*** The records ***
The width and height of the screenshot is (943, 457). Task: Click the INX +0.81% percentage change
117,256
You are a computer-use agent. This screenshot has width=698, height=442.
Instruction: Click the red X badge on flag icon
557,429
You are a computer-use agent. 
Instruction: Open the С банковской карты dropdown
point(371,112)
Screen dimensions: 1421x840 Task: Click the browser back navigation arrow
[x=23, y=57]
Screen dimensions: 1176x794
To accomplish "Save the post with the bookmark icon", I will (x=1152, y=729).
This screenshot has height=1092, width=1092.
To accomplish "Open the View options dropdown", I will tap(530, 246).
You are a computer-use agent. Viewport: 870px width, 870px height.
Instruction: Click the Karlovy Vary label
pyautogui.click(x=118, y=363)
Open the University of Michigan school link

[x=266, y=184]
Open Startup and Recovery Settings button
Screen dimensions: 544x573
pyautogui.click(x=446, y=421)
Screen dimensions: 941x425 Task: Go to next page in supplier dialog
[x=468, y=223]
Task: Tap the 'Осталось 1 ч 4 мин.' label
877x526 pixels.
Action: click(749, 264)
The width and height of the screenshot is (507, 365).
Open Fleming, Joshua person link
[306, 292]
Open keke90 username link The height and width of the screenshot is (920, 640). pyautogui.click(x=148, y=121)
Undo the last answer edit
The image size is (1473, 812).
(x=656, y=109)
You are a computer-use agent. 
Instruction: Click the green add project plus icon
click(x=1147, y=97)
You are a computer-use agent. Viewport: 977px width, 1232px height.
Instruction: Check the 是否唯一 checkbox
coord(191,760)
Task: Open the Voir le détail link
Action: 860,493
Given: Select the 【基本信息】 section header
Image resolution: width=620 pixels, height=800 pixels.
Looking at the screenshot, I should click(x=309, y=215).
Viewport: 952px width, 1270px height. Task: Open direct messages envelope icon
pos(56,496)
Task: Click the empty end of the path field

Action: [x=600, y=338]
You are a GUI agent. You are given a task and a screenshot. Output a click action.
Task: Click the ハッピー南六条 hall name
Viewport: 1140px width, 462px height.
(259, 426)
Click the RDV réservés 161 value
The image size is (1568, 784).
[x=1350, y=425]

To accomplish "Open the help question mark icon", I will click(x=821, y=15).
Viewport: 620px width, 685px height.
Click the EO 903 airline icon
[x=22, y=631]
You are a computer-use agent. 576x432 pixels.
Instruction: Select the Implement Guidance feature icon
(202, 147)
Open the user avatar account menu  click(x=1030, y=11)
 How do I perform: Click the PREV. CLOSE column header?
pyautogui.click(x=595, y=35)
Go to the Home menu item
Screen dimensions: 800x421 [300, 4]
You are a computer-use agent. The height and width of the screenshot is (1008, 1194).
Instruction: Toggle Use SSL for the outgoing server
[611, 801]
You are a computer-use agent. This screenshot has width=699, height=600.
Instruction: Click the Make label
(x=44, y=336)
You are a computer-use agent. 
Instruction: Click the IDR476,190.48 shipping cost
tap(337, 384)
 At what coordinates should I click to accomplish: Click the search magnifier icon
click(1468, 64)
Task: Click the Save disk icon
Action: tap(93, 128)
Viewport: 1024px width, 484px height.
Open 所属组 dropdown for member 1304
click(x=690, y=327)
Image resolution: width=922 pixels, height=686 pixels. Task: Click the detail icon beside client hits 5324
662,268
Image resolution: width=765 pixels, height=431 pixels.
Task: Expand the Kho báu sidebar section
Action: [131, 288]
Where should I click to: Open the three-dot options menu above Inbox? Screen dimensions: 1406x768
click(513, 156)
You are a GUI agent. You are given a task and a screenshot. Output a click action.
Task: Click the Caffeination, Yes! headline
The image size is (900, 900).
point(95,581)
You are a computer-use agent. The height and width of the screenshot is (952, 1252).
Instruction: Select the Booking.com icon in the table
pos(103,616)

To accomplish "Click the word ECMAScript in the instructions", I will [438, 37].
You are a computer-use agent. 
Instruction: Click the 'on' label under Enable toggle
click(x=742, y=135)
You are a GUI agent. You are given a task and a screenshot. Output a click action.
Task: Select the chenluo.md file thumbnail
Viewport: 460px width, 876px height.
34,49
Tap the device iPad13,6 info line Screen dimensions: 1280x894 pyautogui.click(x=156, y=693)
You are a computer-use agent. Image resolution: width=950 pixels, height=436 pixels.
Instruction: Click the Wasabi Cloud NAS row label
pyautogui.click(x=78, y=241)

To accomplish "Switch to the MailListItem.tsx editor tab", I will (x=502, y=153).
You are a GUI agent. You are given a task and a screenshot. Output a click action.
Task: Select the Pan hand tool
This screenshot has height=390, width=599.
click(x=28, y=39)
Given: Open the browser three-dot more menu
*** End of The records ***
— Aim of the exercise —
Copy out the records above exactly.

— Answer section —
The width and height of the screenshot is (943, 457). Task: Click the INX +0.81% percentage change
117,256
You are a computer-use agent. This screenshot has width=698, height=442.
Instruction: Click the red X badge on flag icon
557,429
You are a computer-use agent. 
Instruction: Open the С банковской карты dropdown
point(371,112)
Screen dimensions: 1421x840 Task: Click the browser back navigation arrow
[x=23, y=57]
Screen dimensions: 1176x794
To accomplish "Save the post with the bookmark icon", I will (x=1152, y=729).
This screenshot has height=1092, width=1092.
To accomplish "Open the View options dropdown", I will tap(530, 246).
You are a computer-use agent. Viewport: 870px width, 870px height.
Instruction: Click the Karlovy Vary label
pyautogui.click(x=118, y=363)
Open the University of Michigan school link

[x=266, y=184]
Open Startup and Recovery Settings button
Screen dimensions: 544x573
pyautogui.click(x=446, y=421)
Screen dimensions: 941x425 Task: Go to next page in supplier dialog
[x=468, y=223]
Task: Tap the 'Осталось 1 ч 4 мин.' label
877x526 pixels.
Action: click(749, 264)
The width and height of the screenshot is (507, 365).
Open Fleming, Joshua person link
[306, 292]
Open keke90 username link The height and width of the screenshot is (920, 640). pyautogui.click(x=148, y=121)
Undo the last answer edit
The image size is (1473, 812).
(x=656, y=109)
You are a computer-use agent. 
Instruction: Click the green add project plus icon
click(x=1147, y=97)
You are a computer-use agent. Viewport: 977px width, 1232px height.
Instruction: Check the 是否唯一 checkbox
coord(191,760)
Task: Open the Voir le détail link
Action: 860,493
Given: Select the 【基本信息】 section header
Image resolution: width=620 pixels, height=800 pixels.
Looking at the screenshot, I should click(x=309, y=215).
Viewport: 952px width, 1270px height. Task: Open direct messages envelope icon
pos(56,496)
Task: Click the empty end of the path field

Action: [x=600, y=338]
You are a GUI agent. You are given a task and a screenshot. Output a click action.
Task: Click the ハッピー南六条 hall name
Viewport: 1140px width, 462px height.
(259, 426)
Click the RDV réservés 161 value
The image size is (1568, 784).
[x=1350, y=425]

To accomplish "Open the help question mark icon", I will click(x=821, y=15).
Viewport: 620px width, 685px height.
Click the EO 903 airline icon
[x=22, y=631]
You are a computer-use agent. 576x432 pixels.
Instruction: Select the Implement Guidance feature icon
(202, 147)
Open the user avatar account menu  click(x=1030, y=11)
 How do I perform: Click the PREV. CLOSE column header?
pyautogui.click(x=595, y=35)
Go to the Home menu item
Screen dimensions: 800x421 [300, 4]
You are a computer-use agent. The height and width of the screenshot is (1008, 1194).
Instruction: Toggle Use SSL for the outgoing server
[611, 801]
You are a computer-use agent. This screenshot has width=699, height=600.
Instruction: Click the Make label
(x=44, y=336)
You are a computer-use agent. 
Instruction: Click the IDR476,190.48 shipping cost
tap(337, 384)
 At what coordinates should I click to accomplish: Click the search magnifier icon
click(1468, 64)
Task: Click the Save disk icon
Action: tap(93, 128)
Viewport: 1024px width, 484px height.
Open 所属组 dropdown for member 1304
click(x=690, y=327)
Image resolution: width=922 pixels, height=686 pixels. Task: Click the detail icon beside client hits 5324
662,268
Image resolution: width=765 pixels, height=431 pixels.
Task: Expand the Kho báu sidebar section
Action: [131, 288]
Where should I click to: Open the three-dot options menu above Inbox? Screen dimensions: 1406x768
click(513, 156)
You are a GUI agent. You are given a task and a screenshot. Output a click action.
Task: Click the Caffeination, Yes! headline
The image size is (900, 900).
point(95,581)
You are a computer-use agent. The height and width of the screenshot is (952, 1252).
Instruction: Select the Booking.com icon in the table
pos(103,616)

To accomplish "Click the word ECMAScript in the instructions", I will [438, 37].
You are a computer-use agent. 
Instruction: Click the 'on' label under Enable toggle
click(x=742, y=135)
You are a GUI agent. You are given a task and a screenshot. Output a click action.
Task: Select the chenluo.md file thumbnail
Viewport: 460px width, 876px height.
34,49
Tap the device iPad13,6 info line Screen dimensions: 1280x894 pyautogui.click(x=156, y=693)
You are a computer-use agent. Image resolution: width=950 pixels, height=436 pixels.
Instruction: Click the Wasabi Cloud NAS row label
pyautogui.click(x=78, y=241)

To accomplish "Switch to the MailListItem.tsx editor tab", I will (x=502, y=153).
You are a GUI agent. You are given a task and a screenshot. Output a click action.
Task: Select the Pan hand tool
This screenshot has height=390, width=599.
click(x=28, y=39)
Given: Open the browser three-dot more menu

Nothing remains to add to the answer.